Complementary re patterns such as [\s\S] or [\w\W] are much slower than . with DOTALL #111259
Description
Bug report
Bug description:
import re
from time import perf_counter as time
p1 = re.compile(r"[\s\S]*")
p2 = re.compile(".*", re.DOTALL)
s = "a"*10000
for p in (p1,p2):
t0 = time()
for i in range(10000): _=p.match(s)
print(time()-t0)
Runtimes are 0.44 s vs 0.0016 s on my system. Instead of simplification, the [\s\S] is stepped through one after another. \s does not match so then \S is checked (the order [\S\s] is twice as fast for the string here). This is not solely an issue for larger matches. A 40 char string is processed half as fast when using [\s\S]. Even 10 chars take about 25% longer to process. I'm not completely sure whether this qualifies as a bug or an issue with documentation. Other languages don't have the DOTALL option and always rely on the first option. Plenty of posts on SO and elsewhere will thus advocate using [\s\S] as an all-matching regex pattern. Unsuspecting Python programmers such as @barneygale may expect [\s\S] to be identical to using a dot with DOTALL as seen below.

_Collected material:_

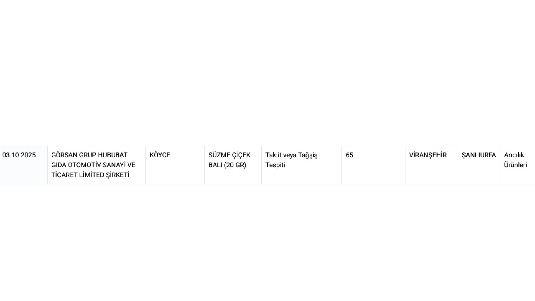Click the word GÖRSAN
The image size is (535, 301).
click(x=62, y=155)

_Directives:_
#1 In the regex performance bug report, what runtimes does the author report for the two compiled patterns?
#2 Retype, word for word, the portion of the regex performance bug report between "for i in range(10000): _=p.match(s)" and "as seen below.", inclusive.

_Worked answers:_
#1 0.44 s for the [\s\S]* pattern versus 0.0016 s for .* with DOTALL.

#2
for i in range(10000): _=p.match(s)
print(time()-t0)
Runtimes are 0.44 s vs 0.0016 s on my system. Instead of simplification, the [\s\S] is stepped through one after another. \s does not match so then \S is checked (the order [\S\s] is twice as fast for the string here). This is not solely an issue for larger matches. A 40 char string is processed half as fast when using [\s\S]. Even 10 chars take about 25% longer to process. I'm not completely sure whether this qualifies as a bug or an issue with documentation. Other languages don't have the DOTALL option and always rely on the first option. Plenty of posts on SO and elsewhere will thus advocate using [\s\S] as an all-matching regex pattern. Unsuspecting Python programmers such as @barneygale may expect [\s\S] to be identical to using a dot with DOTALL as seen below.